Я не спал ночь, а наутро поставил в известность о случившемся Ю. Семенова и А. Плешкова — главных людей в «Детективе и политике». Сами они, я это отлично знал и в этом не сомневался, моими текстами не занимаются, для того у них есть подчиненные. Ограничившись в свое время тем, что выбрали понравившиеся им тексты среди других предложенных мною, редактор и зам. редактора передали рассказы в производство. И это в производстве вивисектор — непрошеный редактор — привычно отредактировал мой текст согласно заветам сталинских букварей. Мой стиль, «резкий и сильный, без грамма жира» (определение французского критика Мишеля Поляка, и я этим определением очень горжусь), чтобы выработать такой, мне потребовалось тридцать лет, пройти через заводы и госпиталя и через три континента, меня пырнули ножом в Чикаго и ударили трубой на рабочем празднике в Кур-нэв близ Парижа, прежде чем я его добился, такого стиля... А литературная солдафонша привычно расправилась с ним, уничтожила в час или менее того, обпилив острые края, отсекши их, округлив мой текст и усладив. Да какое же вы имеете право, мадам редакторша? Да я лучше вас знаю, где следует быть подлежащему и где сказуемому, но я их ставлю там, где мой талант мне подсказывает поставить. Нельзя пороть и резать чужой текст. Разве вам не известно, что текст писателя — его собственность? Что вы ничего в тексте без согласия автора не имеете права трогать? Это же как взять да и вывезти мебель из чужого дома. Воровство — так это называется. Преступление. Ну Семенов с Плешковым разберутся, кто у них там виноват в этой чудовищной бесцеремонности, но такой вот эпизод позволяет увидеть куда больше, — весь феномен, коего эпизод есть лишь частное проявление, — то, что неладно в «королевстве датском» советской литературы. И неладно многое. Все неладно. А именно. Несмотря на широко разрекламированную, якобы уже совершившуюся революцию в советской культуре (во всяком случае, на Западе таковая оглашена «Нувель обсерватор» и другими «проперестроечными» журналами), налицо лишь снятие заплаток…».
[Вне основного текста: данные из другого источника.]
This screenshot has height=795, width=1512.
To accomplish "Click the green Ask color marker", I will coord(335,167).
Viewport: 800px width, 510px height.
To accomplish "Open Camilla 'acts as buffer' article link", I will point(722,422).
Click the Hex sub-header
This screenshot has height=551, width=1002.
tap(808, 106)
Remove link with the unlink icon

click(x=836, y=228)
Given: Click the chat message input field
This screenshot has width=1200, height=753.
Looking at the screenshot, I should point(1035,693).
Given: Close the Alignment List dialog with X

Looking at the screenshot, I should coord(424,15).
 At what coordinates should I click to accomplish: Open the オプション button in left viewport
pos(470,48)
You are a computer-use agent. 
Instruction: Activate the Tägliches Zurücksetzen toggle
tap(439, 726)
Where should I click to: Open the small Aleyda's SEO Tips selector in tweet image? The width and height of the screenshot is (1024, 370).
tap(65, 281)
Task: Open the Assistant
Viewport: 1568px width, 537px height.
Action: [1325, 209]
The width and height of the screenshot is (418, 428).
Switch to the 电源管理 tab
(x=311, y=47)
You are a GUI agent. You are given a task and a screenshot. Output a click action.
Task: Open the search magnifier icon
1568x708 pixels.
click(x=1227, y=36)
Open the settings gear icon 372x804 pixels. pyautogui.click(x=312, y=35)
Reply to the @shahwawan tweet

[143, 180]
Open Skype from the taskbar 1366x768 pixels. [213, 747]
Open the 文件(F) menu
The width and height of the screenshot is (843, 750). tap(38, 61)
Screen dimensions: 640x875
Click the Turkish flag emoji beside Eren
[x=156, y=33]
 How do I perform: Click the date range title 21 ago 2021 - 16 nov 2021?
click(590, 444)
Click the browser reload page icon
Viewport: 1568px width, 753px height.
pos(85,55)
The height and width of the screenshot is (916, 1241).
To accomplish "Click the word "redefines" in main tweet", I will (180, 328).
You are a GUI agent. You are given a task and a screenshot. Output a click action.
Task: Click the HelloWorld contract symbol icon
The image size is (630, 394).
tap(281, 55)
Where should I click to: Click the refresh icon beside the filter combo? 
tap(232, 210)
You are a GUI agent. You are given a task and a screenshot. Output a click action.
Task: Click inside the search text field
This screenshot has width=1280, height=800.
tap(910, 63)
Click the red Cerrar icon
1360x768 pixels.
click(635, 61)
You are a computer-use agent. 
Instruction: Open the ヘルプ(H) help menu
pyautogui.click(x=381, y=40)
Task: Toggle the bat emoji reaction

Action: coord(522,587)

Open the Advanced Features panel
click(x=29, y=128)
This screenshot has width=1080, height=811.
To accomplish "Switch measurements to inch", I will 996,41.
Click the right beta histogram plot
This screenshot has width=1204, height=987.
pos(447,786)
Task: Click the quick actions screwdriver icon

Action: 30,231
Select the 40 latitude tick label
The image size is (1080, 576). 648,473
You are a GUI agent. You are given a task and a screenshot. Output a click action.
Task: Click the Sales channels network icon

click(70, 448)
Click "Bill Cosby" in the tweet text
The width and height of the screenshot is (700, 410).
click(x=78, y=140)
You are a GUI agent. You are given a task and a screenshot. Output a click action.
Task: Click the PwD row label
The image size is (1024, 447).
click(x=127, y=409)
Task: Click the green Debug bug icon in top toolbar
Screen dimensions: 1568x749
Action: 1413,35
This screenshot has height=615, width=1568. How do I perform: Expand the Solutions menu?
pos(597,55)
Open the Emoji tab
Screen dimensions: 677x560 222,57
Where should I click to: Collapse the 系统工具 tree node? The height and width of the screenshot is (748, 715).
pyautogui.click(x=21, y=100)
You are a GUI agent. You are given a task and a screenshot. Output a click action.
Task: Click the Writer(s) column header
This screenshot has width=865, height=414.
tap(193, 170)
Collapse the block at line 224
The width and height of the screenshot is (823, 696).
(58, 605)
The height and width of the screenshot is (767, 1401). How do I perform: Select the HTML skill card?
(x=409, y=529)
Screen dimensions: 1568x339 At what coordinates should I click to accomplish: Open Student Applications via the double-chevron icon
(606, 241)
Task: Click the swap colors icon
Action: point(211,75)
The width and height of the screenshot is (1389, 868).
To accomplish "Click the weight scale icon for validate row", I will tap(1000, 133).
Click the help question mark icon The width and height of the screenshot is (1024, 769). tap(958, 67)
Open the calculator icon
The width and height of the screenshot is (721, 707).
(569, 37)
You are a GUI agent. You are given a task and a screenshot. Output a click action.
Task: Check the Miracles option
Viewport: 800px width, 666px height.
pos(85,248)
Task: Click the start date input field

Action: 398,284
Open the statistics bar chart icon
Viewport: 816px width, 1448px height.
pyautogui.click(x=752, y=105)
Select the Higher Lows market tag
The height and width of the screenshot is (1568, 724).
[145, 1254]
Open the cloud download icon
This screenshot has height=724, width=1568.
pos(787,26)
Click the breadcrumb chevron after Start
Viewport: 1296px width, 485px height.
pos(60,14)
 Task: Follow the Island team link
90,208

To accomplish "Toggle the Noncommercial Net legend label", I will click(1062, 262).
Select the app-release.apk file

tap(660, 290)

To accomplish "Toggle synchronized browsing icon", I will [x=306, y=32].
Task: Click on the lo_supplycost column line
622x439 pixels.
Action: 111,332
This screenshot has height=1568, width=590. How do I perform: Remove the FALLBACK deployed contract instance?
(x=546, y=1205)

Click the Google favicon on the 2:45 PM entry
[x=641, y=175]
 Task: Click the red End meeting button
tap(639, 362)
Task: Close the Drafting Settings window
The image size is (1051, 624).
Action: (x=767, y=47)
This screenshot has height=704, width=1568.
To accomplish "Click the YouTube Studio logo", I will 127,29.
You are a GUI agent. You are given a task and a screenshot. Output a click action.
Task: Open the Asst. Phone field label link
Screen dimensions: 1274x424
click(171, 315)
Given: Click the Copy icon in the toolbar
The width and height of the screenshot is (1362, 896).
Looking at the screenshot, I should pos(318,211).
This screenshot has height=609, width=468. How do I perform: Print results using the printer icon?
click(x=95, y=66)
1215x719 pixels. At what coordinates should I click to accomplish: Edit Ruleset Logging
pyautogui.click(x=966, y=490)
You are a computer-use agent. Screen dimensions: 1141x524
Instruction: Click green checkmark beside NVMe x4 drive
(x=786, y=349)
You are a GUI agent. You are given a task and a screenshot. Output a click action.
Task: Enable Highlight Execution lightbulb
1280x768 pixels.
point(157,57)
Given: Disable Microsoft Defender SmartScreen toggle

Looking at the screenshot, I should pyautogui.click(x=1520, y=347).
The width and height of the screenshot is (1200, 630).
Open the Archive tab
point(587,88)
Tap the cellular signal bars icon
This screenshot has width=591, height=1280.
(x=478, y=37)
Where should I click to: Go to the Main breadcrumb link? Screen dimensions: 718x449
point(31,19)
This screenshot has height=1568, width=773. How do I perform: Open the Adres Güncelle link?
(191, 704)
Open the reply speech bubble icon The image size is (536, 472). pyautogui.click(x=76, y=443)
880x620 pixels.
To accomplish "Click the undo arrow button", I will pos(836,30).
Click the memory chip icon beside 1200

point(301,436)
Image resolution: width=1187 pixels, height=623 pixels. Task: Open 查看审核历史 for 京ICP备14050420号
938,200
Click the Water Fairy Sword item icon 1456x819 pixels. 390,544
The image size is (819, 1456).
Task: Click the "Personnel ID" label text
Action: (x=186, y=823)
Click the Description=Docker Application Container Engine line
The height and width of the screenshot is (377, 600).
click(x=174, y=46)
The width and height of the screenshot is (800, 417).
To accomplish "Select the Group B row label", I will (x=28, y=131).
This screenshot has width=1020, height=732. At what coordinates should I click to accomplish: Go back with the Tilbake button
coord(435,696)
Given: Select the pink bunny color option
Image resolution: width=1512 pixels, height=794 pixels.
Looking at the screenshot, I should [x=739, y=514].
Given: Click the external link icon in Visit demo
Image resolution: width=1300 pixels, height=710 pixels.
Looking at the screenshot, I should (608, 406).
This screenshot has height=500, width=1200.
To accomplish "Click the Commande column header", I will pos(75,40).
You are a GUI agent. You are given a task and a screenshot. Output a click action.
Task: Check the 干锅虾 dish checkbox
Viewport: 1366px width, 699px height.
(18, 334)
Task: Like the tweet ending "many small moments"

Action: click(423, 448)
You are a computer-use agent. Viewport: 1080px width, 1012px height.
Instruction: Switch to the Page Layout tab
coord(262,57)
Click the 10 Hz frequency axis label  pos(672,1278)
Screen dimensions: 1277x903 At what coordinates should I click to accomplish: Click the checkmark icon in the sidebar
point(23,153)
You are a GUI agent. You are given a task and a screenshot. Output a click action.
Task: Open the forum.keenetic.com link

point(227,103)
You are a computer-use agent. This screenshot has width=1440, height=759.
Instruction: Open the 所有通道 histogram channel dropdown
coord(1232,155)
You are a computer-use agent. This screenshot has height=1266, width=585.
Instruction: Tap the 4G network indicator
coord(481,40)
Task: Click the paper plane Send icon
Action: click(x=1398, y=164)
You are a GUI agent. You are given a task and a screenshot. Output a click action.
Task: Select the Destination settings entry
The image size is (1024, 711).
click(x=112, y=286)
Любопытно, что свое пламенное «опровержение» Лимонов сочинял в презумпции того, что редактируют тексты исключительно женщины. С Данюшевским они так и не познакомились, по-моему. По забавному стечению обстоятельств именно с Эдиком 20 апреля 1990 года позавтракал в Париже Плешков, который был тем же вечером отравлен. Через пару недель выбыл из строя и сам основатель «Совершенно секретно».